API Project - Part 9 - Securing Resources

At the moment, anyone can submit requests to our API and it will respond (if there is a matching route for the requested URL). We need to make sure that only authenticated users can get resources from the API.

We also need to make sure that only admins can make the following requets:

users/ 		(GET, POST, DELETE)

A standard user can make the following GET request ONLY IF the :id is matches their own ID (which are are storing in session variables).

users/:id   (GET, PUT)

In other words, a standard user can only get their own user details. A standard user may also make PUT requests to users/:id only if the :id in the url matches their own ID.

In order to make these security checks, we'll add few methods to the Controller class, and they will be inherited by all of our controllers.

Add these methods to the Controller class, they will allow us to run security checks when requests are made to the server:


// Checks to see if the user making the request is an admin
function isAdmin(){

	$admin_role_id = 2; // the role id (in the user_roles table) for admins

	if(isset($_SESSION['user_role_id']) && $_SESSION['user_role_id'] == $admin_role_id){
		return true;
	}

	return false;
}

// Checks to see if the user making the request has authenticated
function isLoggedIn(){
	if(isset($_SESSION['authenticated']) && $_SESSION['authenticated'] == "yes"){
		return true;
	}

	return false;
}

// Checks to see if the $userId param matches the id of the user making the request
function isOwner($userId){
	if(isset($_SESSION['user_id']) && $_SESSION['user_id'] == $userId){
		return true;
	}

	return false;
}

Once we start using these methods in our controllers, it gets to be tricky to test the app (you need to be sure that you are logged as the proper user in order to make certain requests). So I devised a crude mechanism that allows you to disable security checks. I defined a constant in the config file named SECURE_SERVER_RESOURCES Look in the config file and note that I set the constant to FALSE for the dev environment, and TRUE for the live environment.

We will want to change it to TRUE for both environments when we start testing our security checks.

Now, open the UserController class and add this at the beginning of the POST case in the handleUsers() method:

if(SECURE_SERVER_RESOURCES){
	if(!$this->isAdmin()){
		$this->sendStatusHeader(401, "Only admins can insert new users");
		die();
	}
}

The outer IF statement just checks to make sure that we have enabled the security checks. The inner IF statement will check to see if the user making the request is an admin. If not, it sends a 401 status header and terminates with die(). A status code of 401 tells the browser the it is not authorized to make the request.

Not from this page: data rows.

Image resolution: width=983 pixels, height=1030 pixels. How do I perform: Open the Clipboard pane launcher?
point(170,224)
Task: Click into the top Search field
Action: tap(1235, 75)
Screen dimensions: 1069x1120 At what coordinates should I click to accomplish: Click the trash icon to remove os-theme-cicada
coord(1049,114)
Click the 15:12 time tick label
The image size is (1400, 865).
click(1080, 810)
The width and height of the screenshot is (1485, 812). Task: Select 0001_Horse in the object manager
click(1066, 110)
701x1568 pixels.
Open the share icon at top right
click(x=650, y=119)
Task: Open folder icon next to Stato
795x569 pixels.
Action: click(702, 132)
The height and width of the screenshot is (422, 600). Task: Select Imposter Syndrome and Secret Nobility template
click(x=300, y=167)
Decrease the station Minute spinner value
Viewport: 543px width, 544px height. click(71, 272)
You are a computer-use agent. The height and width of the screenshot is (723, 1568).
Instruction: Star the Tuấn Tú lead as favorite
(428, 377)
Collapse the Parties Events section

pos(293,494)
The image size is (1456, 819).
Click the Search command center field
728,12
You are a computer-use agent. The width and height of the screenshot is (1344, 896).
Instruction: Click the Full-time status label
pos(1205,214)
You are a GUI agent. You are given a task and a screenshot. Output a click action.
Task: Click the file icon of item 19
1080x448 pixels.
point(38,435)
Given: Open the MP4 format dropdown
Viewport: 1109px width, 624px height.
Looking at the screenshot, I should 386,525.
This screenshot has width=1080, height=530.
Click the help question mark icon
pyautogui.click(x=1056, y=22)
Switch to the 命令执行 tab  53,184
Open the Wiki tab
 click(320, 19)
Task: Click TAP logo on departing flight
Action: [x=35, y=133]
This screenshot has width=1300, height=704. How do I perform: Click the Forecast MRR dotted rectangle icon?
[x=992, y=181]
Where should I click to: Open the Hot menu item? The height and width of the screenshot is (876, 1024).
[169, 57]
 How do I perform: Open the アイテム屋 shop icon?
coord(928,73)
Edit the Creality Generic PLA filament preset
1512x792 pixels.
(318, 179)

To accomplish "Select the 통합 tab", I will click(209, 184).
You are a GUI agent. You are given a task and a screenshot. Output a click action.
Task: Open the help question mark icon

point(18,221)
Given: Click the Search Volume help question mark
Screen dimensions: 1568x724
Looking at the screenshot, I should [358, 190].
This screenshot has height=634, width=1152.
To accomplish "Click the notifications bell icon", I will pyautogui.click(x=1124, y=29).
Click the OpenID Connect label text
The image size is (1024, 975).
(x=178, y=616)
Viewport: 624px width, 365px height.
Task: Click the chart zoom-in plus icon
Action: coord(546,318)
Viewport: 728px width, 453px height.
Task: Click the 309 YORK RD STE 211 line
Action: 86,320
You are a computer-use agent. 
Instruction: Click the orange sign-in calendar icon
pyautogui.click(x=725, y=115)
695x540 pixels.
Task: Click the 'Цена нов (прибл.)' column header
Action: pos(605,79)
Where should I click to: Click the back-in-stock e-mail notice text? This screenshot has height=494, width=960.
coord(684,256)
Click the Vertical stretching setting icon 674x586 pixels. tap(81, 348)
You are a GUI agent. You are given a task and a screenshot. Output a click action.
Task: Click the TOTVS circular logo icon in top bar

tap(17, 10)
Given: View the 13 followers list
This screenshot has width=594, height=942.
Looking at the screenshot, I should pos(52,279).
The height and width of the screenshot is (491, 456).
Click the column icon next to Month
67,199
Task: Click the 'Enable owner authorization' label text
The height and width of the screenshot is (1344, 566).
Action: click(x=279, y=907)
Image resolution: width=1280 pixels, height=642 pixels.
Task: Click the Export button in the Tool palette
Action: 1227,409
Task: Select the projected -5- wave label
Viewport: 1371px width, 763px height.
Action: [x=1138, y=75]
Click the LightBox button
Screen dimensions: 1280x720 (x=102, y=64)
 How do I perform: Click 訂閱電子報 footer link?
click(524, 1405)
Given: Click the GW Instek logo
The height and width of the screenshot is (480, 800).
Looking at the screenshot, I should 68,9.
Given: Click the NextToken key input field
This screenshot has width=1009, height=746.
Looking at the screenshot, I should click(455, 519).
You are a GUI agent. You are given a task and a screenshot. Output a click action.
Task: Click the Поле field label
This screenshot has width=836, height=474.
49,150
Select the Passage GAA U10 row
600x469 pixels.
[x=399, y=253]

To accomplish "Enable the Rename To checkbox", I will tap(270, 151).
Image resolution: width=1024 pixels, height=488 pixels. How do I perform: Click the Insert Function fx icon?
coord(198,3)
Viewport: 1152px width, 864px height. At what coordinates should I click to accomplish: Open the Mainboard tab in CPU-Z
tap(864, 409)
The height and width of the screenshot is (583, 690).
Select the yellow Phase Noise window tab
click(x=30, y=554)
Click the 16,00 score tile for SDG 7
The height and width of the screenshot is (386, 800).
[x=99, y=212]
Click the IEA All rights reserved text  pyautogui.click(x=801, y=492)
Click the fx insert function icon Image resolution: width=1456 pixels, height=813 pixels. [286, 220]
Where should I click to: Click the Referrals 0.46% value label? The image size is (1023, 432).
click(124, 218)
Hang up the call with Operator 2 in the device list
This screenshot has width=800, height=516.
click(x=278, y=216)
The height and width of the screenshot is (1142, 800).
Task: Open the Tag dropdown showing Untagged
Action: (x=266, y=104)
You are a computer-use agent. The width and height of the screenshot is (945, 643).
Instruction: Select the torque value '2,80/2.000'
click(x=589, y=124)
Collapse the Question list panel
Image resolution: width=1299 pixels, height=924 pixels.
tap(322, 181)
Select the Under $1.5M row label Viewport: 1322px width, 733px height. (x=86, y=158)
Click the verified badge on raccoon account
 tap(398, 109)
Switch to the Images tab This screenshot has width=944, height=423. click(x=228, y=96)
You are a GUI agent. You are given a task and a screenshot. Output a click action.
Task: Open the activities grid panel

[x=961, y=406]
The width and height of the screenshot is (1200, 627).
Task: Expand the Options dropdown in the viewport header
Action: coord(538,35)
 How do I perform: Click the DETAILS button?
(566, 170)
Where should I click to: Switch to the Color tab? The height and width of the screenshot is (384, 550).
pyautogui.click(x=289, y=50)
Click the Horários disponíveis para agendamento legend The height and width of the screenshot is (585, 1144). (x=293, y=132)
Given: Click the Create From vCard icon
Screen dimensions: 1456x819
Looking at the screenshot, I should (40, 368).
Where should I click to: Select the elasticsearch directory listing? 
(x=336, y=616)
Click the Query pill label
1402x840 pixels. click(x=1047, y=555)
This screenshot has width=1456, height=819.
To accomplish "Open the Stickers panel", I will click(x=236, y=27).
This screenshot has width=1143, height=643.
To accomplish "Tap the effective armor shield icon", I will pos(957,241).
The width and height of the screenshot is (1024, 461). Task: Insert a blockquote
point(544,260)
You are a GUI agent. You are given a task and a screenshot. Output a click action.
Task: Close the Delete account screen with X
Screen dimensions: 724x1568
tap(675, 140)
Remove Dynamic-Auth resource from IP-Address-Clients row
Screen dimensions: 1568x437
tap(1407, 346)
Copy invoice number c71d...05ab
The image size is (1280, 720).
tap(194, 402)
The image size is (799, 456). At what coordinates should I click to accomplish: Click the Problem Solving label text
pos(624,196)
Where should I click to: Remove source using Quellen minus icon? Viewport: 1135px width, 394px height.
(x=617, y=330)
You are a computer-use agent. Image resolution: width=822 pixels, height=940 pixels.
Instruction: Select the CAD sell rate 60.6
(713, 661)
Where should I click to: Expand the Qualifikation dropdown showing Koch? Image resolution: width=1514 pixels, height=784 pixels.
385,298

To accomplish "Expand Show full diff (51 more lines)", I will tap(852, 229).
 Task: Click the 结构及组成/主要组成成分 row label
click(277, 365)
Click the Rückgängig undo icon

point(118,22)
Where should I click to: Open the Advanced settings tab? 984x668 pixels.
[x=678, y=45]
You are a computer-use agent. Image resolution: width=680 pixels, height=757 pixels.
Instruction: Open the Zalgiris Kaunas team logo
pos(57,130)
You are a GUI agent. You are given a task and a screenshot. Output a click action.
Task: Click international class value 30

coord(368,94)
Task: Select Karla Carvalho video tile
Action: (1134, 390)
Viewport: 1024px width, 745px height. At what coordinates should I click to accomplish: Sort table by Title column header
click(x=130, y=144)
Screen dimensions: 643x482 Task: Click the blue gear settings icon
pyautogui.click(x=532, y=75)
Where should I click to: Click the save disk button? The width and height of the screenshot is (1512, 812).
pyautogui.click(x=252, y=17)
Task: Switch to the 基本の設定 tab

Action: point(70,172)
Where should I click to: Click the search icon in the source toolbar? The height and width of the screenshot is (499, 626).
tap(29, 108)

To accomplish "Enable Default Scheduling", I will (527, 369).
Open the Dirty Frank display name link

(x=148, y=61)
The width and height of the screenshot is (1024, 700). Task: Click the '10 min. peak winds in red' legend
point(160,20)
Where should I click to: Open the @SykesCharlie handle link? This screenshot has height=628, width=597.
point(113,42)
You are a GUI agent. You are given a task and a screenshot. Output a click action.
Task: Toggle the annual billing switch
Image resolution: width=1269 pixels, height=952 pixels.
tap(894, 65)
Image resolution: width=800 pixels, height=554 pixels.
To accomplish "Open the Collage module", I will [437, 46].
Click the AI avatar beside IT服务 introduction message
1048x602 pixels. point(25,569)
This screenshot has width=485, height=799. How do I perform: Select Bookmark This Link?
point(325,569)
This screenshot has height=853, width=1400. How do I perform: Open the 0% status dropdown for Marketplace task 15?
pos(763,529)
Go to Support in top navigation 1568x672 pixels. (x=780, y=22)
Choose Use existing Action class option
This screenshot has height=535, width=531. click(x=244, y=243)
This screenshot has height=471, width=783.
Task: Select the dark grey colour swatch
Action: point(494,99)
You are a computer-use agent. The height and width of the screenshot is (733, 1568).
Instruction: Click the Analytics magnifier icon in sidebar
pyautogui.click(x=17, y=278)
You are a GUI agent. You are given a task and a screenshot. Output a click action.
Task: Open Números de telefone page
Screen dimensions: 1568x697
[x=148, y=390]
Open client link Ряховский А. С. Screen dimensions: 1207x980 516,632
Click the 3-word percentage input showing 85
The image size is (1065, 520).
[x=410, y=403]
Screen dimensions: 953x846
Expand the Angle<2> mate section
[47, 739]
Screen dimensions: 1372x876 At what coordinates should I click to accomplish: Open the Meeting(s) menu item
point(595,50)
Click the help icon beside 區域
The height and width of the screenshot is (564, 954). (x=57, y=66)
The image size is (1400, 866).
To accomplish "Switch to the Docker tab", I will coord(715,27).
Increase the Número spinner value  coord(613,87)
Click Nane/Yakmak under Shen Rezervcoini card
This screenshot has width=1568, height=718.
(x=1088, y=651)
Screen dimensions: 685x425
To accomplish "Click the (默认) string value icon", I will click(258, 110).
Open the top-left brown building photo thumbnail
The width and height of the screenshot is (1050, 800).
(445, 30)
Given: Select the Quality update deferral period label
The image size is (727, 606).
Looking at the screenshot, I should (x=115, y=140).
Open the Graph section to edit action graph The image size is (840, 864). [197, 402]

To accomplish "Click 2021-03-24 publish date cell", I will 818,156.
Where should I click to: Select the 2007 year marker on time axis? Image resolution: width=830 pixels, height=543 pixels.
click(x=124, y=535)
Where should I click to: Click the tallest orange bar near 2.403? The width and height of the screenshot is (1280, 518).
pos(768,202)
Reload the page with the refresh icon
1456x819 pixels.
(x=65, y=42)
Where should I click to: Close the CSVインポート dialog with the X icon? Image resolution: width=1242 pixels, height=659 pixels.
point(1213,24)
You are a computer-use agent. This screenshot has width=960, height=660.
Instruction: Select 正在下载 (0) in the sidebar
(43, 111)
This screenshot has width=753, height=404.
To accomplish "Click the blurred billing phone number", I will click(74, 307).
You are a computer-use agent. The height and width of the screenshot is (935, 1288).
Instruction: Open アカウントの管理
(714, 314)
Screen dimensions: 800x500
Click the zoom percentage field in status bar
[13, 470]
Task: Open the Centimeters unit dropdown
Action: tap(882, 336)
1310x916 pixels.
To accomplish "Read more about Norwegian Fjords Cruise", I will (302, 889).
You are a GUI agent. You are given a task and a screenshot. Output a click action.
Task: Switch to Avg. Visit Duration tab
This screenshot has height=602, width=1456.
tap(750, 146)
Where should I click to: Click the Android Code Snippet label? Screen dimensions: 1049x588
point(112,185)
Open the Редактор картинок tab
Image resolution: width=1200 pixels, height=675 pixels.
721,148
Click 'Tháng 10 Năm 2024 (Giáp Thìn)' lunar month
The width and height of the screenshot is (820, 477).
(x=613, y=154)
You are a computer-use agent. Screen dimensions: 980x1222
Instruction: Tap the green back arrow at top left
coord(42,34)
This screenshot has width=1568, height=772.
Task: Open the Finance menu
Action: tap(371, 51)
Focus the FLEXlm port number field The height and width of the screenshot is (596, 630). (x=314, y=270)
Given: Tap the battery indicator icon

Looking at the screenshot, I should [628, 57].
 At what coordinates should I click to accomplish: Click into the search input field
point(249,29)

Now let's test this by opening http://localhost/api/tests/SecurityTests.html in the browser. Do not login, instead press the POST User button and look in the console log and the network tab and observe that a status code of 401 has been sent in the response.

Now go ahead and log in as an admin, and then press the POST User button again. Hopefully you are now able to POST new users.

Now we'll go about securring the rest of the UserController. Add this to the top of the GET case in the handleUsers() method:

if(SECURE_SERVER_RESOURCES){
	if(!$this->isAdmin()){
		$this->sendStatusHeader(401, "Only admins can get all users");
		die();
	}
}

Now return to our test page and log out (press the Log Out button) and then press the Get All Users button. You should see another 401 status code from the server.

Now log in as an admin and try it again. The request should work now.

Add this to the GET case in the handleSingleUser() method:

if(SECURE_SERVER_RESOURCES){
	if(!$this->isAdmin() && !$this->isOwner($id)){
		$this->sendStatusHeader(401, "Only admins or owners can get a user (a user can get his/her own info)");
		die();
	}
}

Note that the inner IF statement is now checking the user id being requested, and the isOwner() method will return false if the $id parameter does not match the user id that is stored in session.

On the test page, log out and then press the Get User By ID button. The request should fail.

Now log out and log back in as a user who is not an admin. You should only be able to get a user by id if you are logged in as that user.

Add this at the top of the PUT case in the handleSingleUser() method:

if(SECURE_SERVER_RESOURCES){
	// note that admins can update any user
	// but standard users can only update their 'own' info
	if(!$this->isAdmin() && !$this->isOwner($id)){
		$this->sendStatusHeader(401, "Only admins or owners can put a user (a user can put his/her own info)");
		die();
	}
}
//ISSUE: Users should not be able to change their own role or active status!

Now try updating a user while logged in as an admin, and as a standard user.

Note the issue! A standard user can send a request that changes his/her role to admin!!! This issue would have to be fixed before going live, hopefully we have time to fix it!

Finally, add this code to the top of the DELETE case:

if(SECURE_SERVER_RESOURCES){
	if(!$this->isAdmin()){
		$this->sendStatusHeader(401, "Only admins can delete a user");
		die();
	}
}

You will have to secure the resources in the controllers that you create for your final project.

Now that you have secured your resources, we can start working on going live with the project.